[RECORDS PROVIDED]:

══════

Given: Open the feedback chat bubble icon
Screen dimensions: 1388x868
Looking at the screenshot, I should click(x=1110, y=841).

══════

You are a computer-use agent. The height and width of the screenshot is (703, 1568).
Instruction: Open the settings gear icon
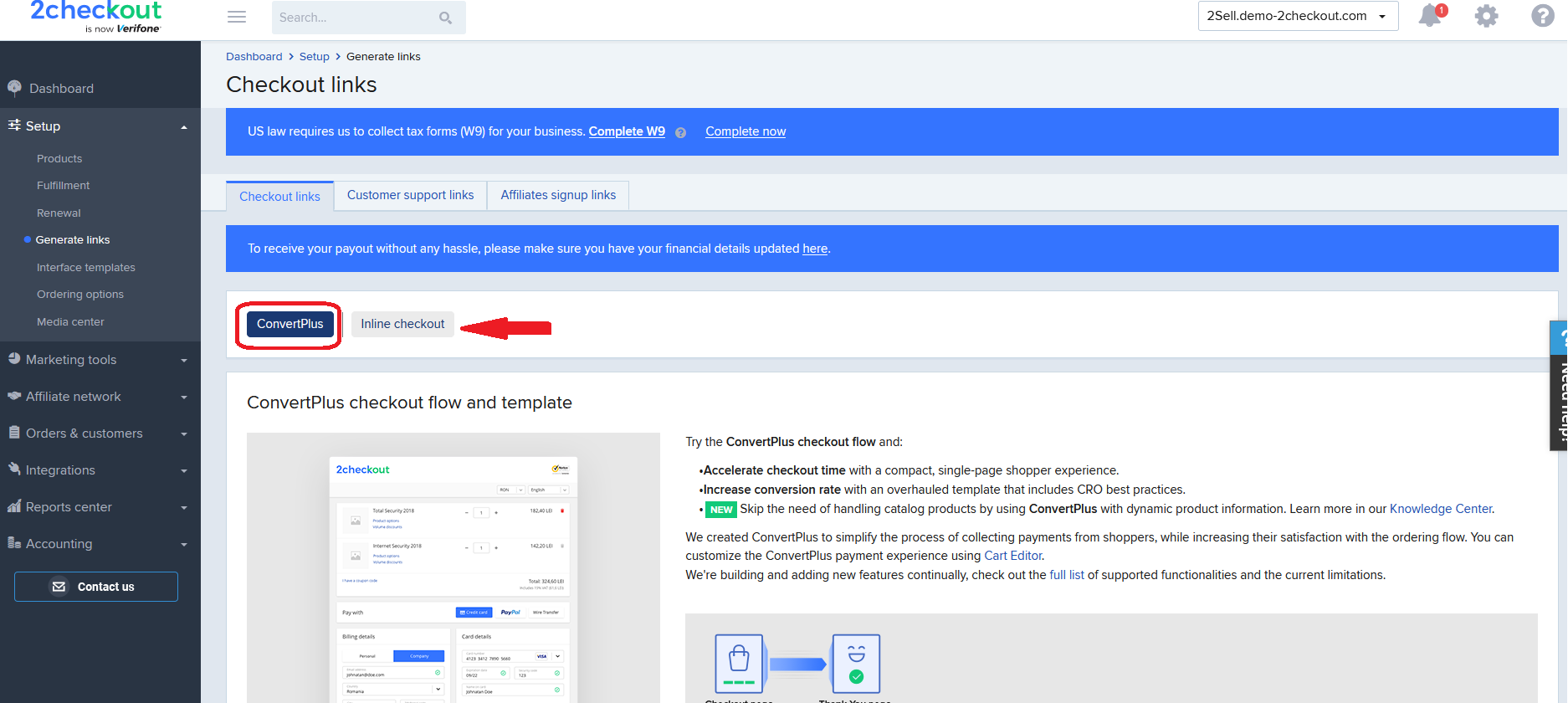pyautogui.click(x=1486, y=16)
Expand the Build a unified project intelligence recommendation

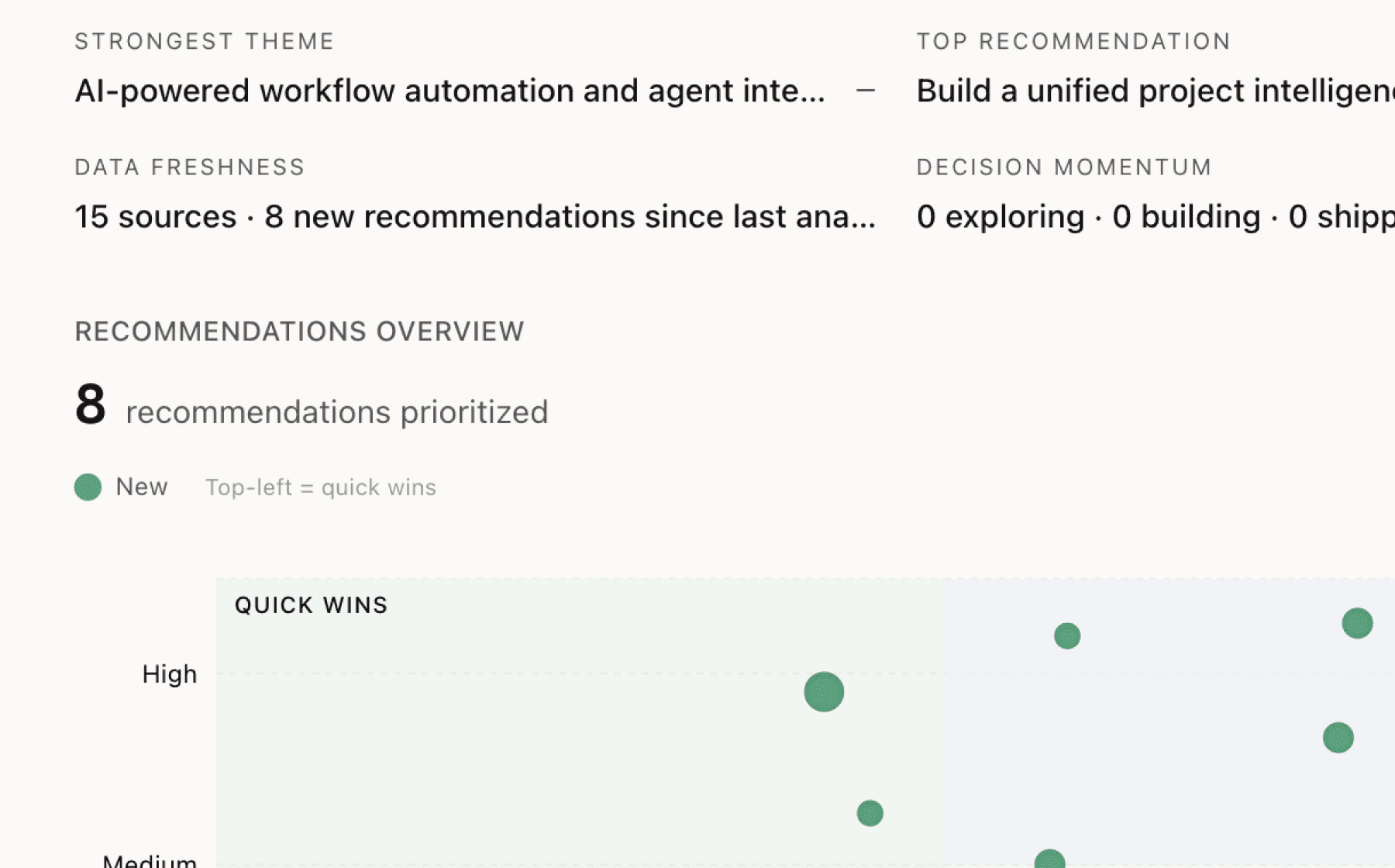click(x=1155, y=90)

══════

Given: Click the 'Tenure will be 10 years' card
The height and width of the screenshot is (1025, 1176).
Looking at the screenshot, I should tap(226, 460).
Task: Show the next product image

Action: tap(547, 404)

══════

[TASK BRIEF]:
Report all lines of the material that contain the word "Given".

[COMPLETED TASK]:
Given: Open the feedback chat bubble icon
Given: Click the 'Tenure will be 10 years' card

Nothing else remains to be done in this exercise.